— Как? В мужа и жену, да?
— Ну?
— Так чего же ты плачешь?.. Дурочка!
Он расхохотался.
— А что? что же? — улыбаясь, спросила Соня.
— Какая ты глупая, какая ты глупая! — забил в ладоши Петя.
— Это ты не в самом деле ругался? — спросила Соня, уже сконфуженно улыбаясь.
— А ты думала — в самом деле? Взаправду? Ах ты — чучелка!
— Петя… ты…
— Да ведь уж это такая игра, что нужно ссориться! Всегда ведь ссорятся муж и жена, — ну, и игра в это если, то тоже нужно ссориться. Ах, как я тебя обманул! Ты подумай — ведь это же уж всегда…

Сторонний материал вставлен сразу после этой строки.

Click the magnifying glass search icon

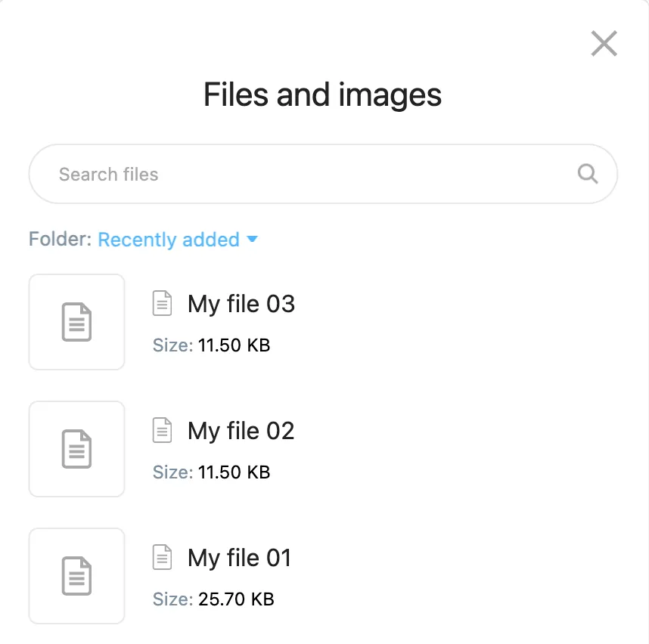tap(588, 174)
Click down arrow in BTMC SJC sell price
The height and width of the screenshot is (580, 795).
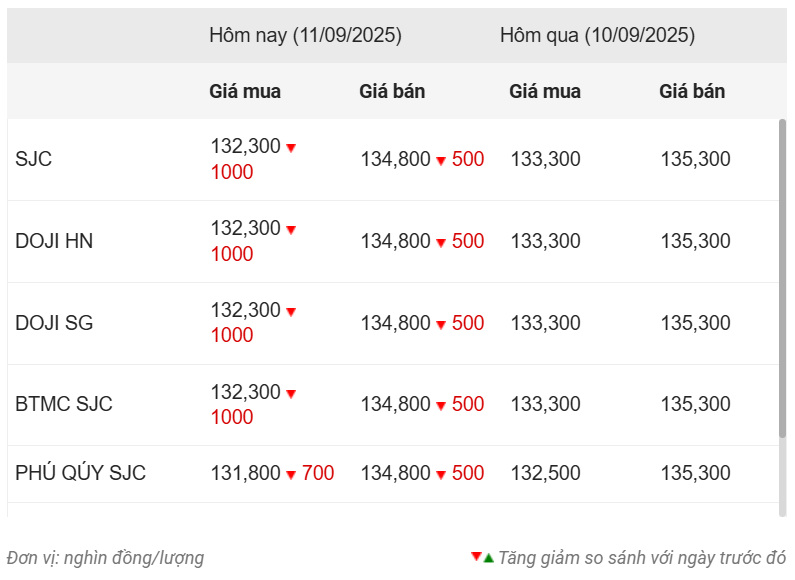[x=441, y=405]
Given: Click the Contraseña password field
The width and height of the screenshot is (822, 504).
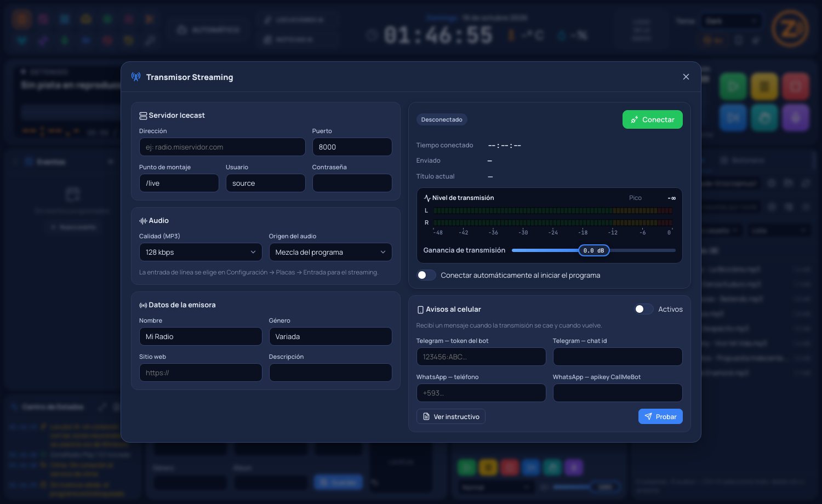Looking at the screenshot, I should click(352, 183).
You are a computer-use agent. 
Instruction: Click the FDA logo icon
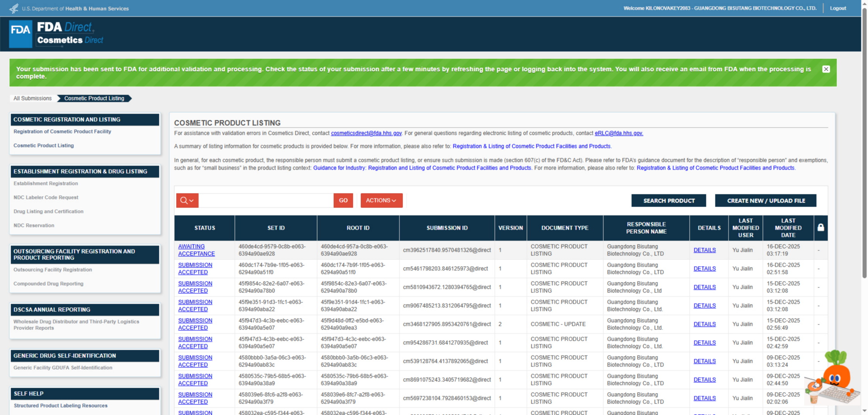pyautogui.click(x=20, y=34)
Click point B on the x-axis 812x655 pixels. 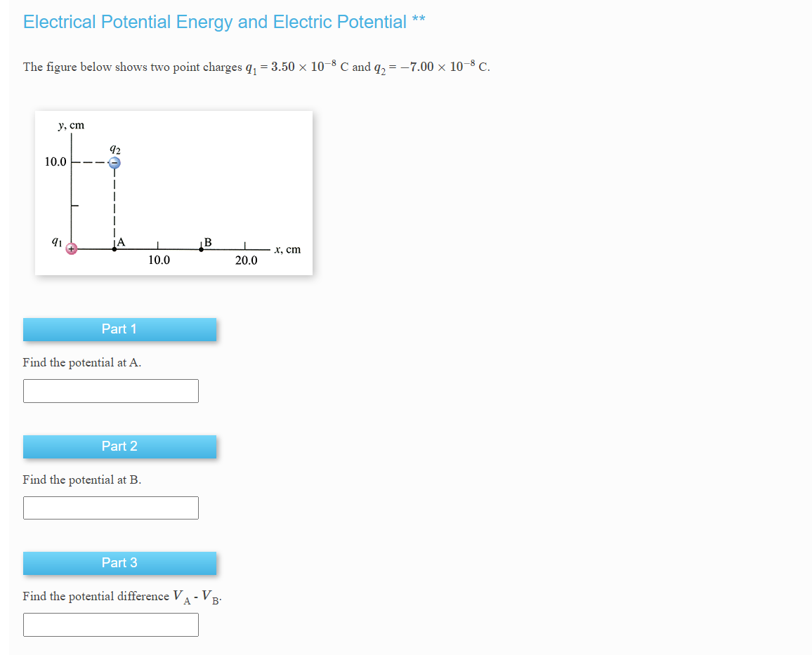pyautogui.click(x=202, y=249)
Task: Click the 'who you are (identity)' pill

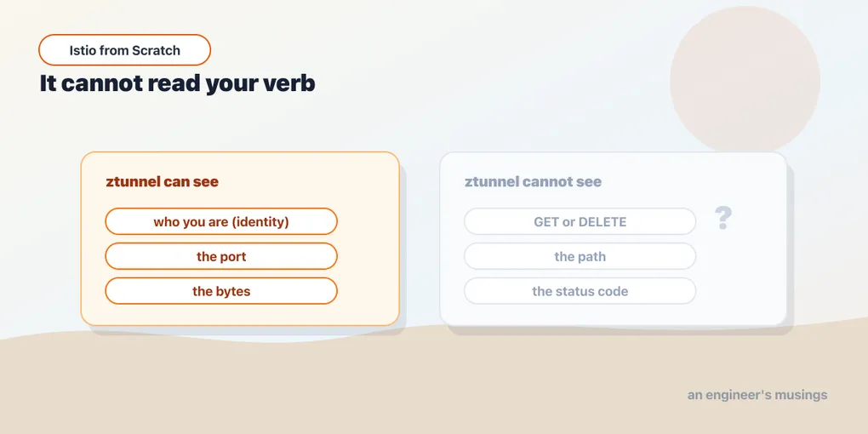Action: (x=221, y=221)
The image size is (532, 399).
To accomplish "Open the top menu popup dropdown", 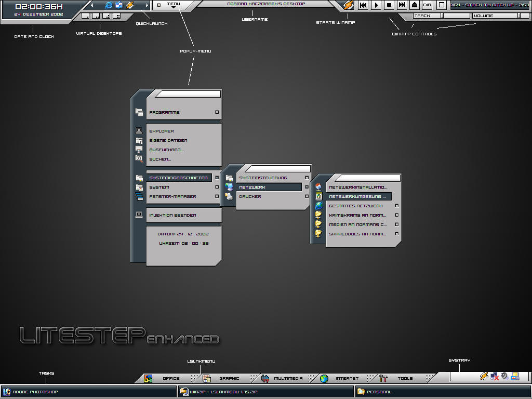I will tap(173, 5).
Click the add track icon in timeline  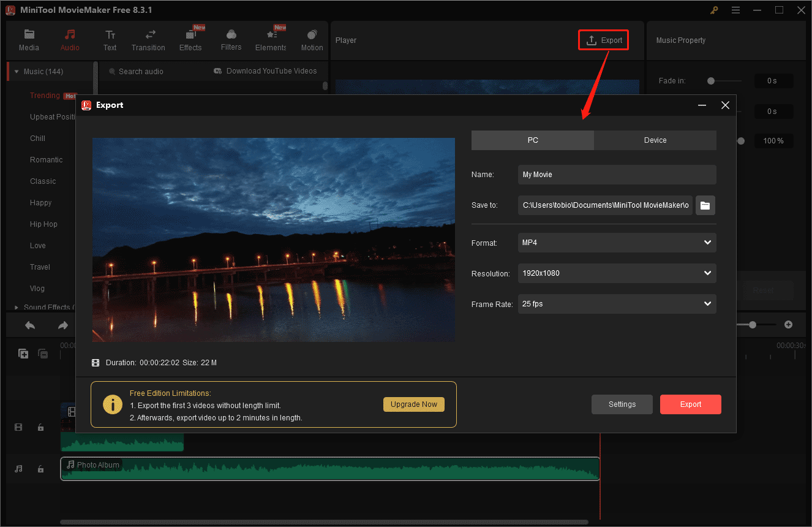pyautogui.click(x=23, y=354)
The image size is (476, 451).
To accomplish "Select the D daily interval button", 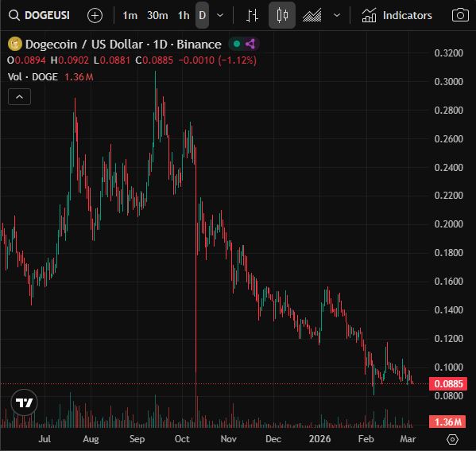I will tap(202, 15).
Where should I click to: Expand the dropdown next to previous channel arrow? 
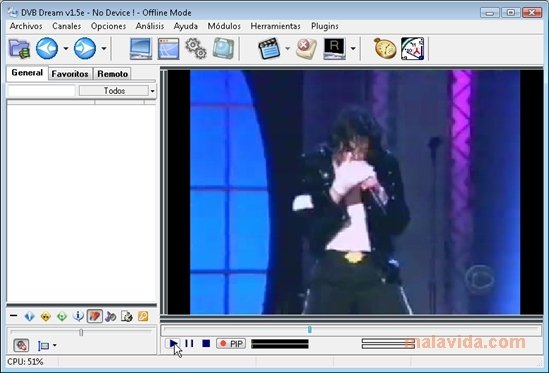(66, 48)
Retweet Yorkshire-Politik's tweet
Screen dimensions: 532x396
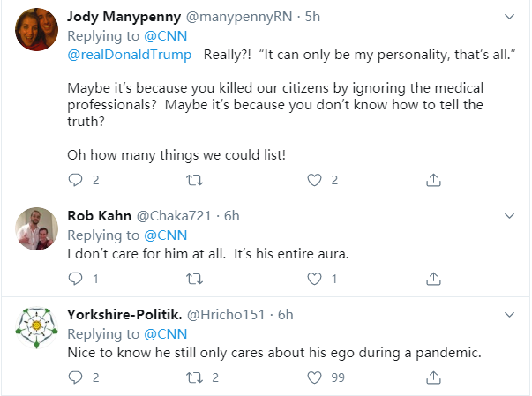[195, 377]
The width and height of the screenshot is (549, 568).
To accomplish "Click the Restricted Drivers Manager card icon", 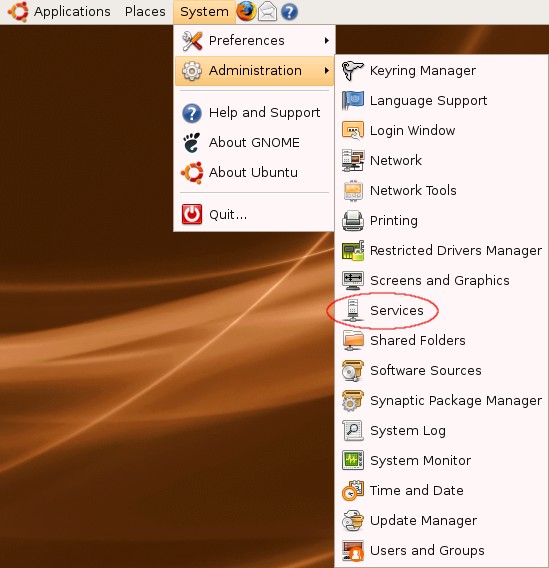I will coord(352,250).
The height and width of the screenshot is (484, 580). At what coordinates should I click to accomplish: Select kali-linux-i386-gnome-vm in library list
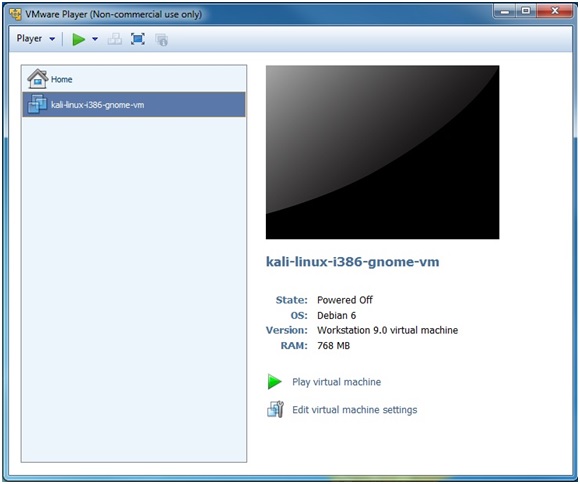[x=134, y=105]
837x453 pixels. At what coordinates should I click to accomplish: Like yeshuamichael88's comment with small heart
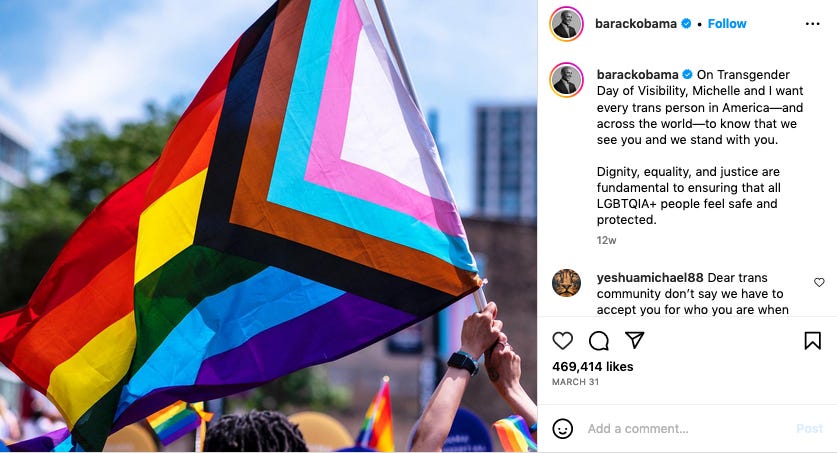click(819, 282)
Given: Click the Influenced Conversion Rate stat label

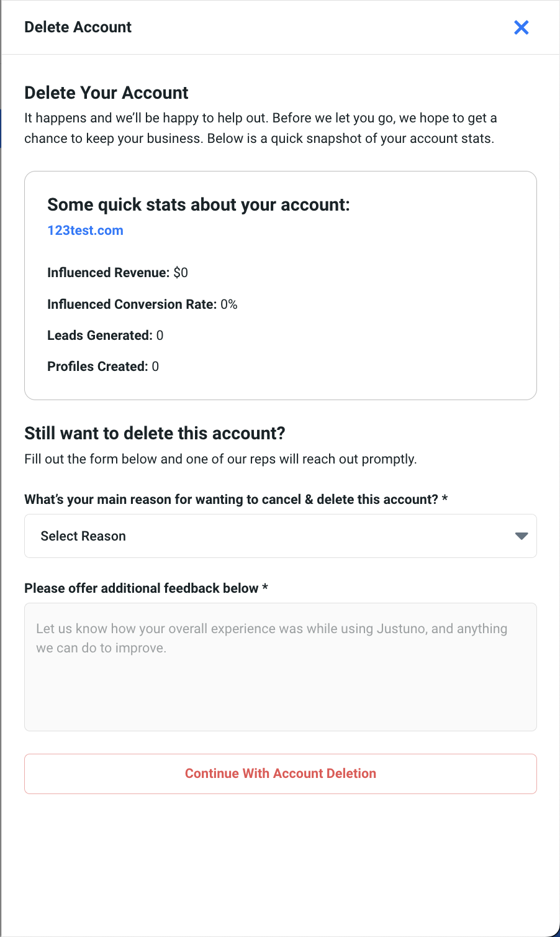Looking at the screenshot, I should (132, 304).
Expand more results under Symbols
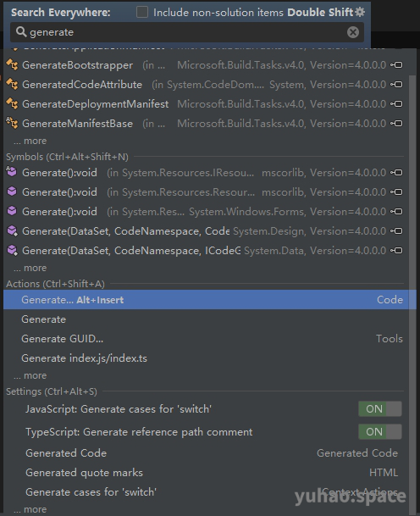The image size is (420, 516). coord(30,268)
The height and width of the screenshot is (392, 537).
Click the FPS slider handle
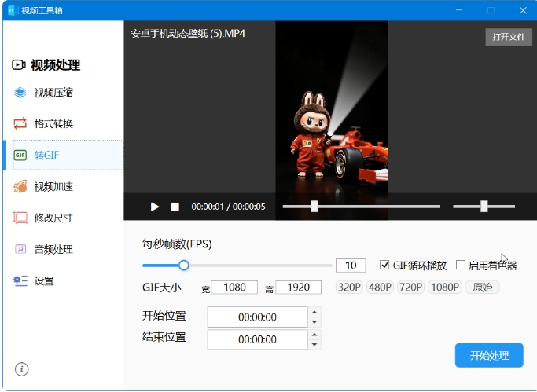[x=184, y=265]
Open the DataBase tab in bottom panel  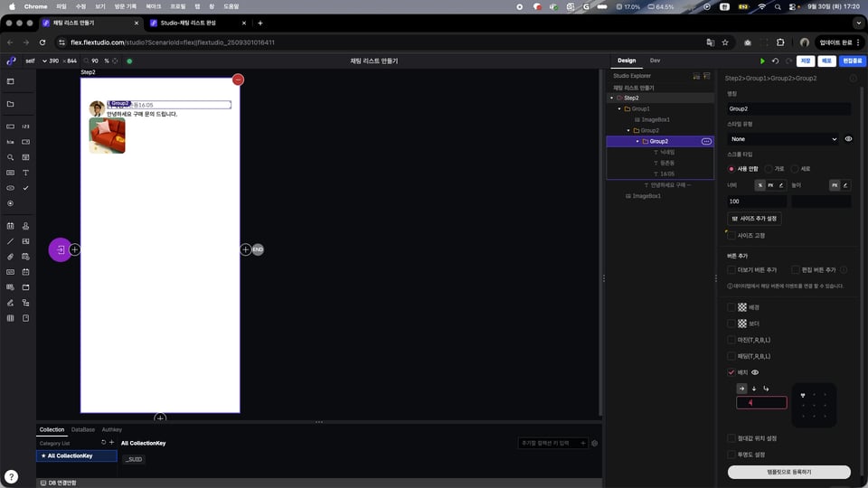click(83, 429)
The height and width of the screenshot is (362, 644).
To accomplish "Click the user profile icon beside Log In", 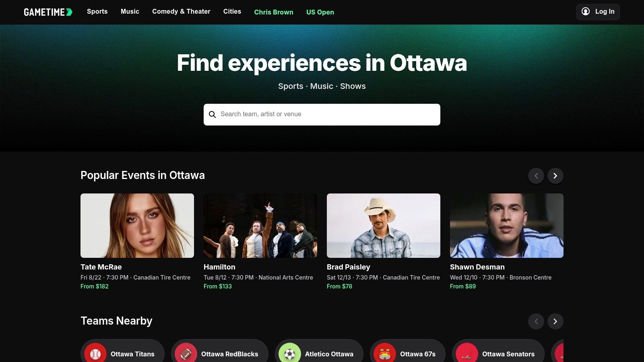I will [x=586, y=12].
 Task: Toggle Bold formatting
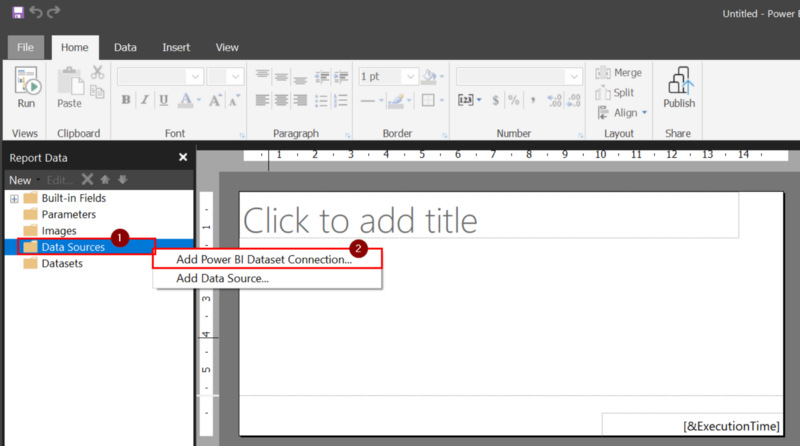[126, 100]
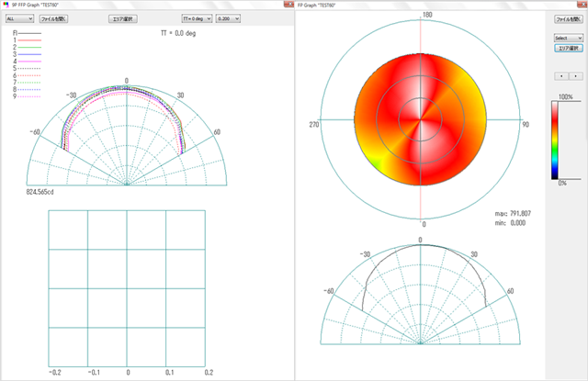Open the ALL dropdown in left window
Image resolution: width=588 pixels, height=381 pixels.
point(20,17)
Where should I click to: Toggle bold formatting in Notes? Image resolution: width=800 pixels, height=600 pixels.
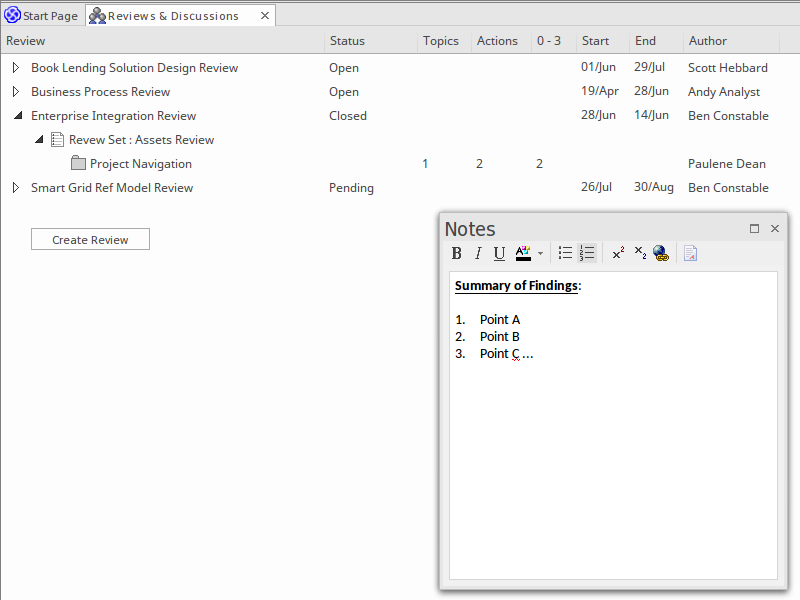pyautogui.click(x=457, y=254)
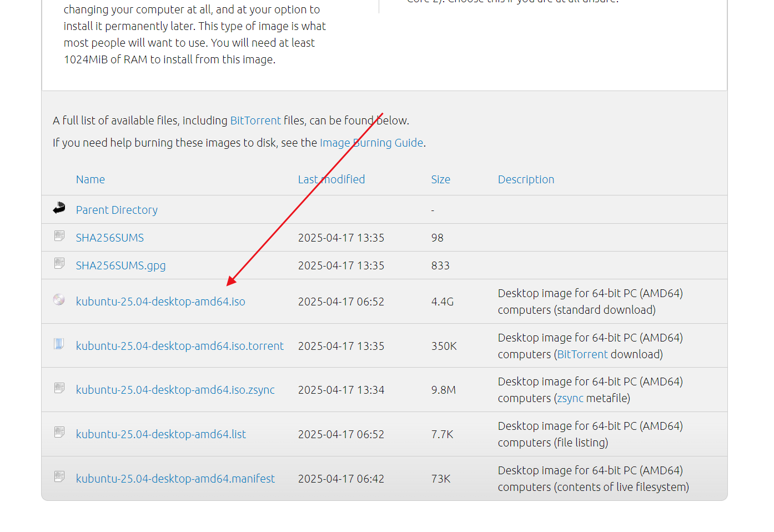Download kubuntu-25.04-desktop-amd64.iso
This screenshot has width=774, height=532.
[160, 302]
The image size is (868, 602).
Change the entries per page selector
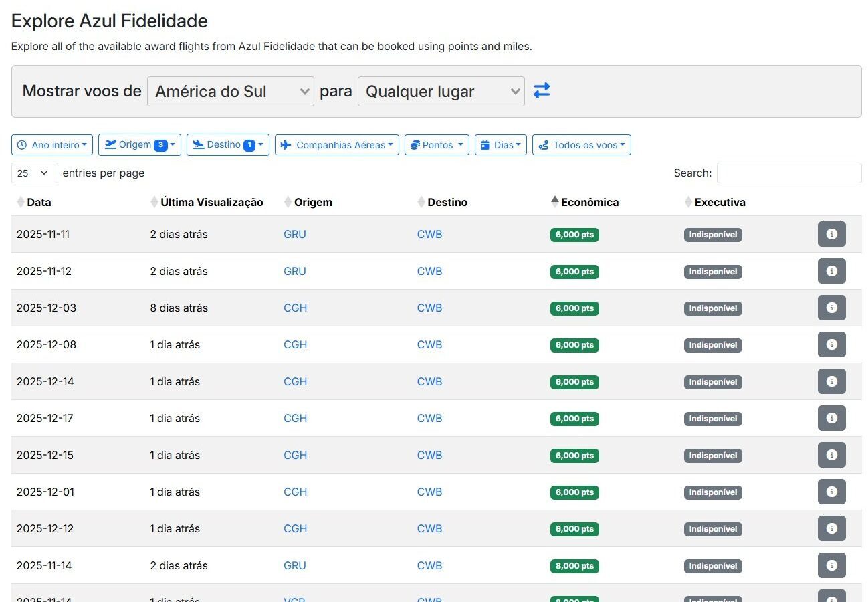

— Какая я… — сказала Соня и вдруг, неудержимо засмеявшись, обняла брата и ткнулась ему головой в колени. У нее плечики даже вздрагивали от смеха. И Петя хохотал, приговаривая:
— Таракашка моя, баракашка ты моя!
Но Соня уже не обижалась на него за это.
И, сидя на полу, среди сгруженной мебели, они хохотали искренно и долго над этой смешной игрой в мужа и жену…
ГРИВЕННИК
…Мне хочется рассказать самый грустный случай из моей жизни, рассказать о первой насмешке судьбы надо мной, о том, что впервые познакомило меня с тоской и заставило сердце мое в страхе задрожать от жестокой иронии случая, — иронии, которую так часто и так безжалостно действительность бросает в лицо мечтателей.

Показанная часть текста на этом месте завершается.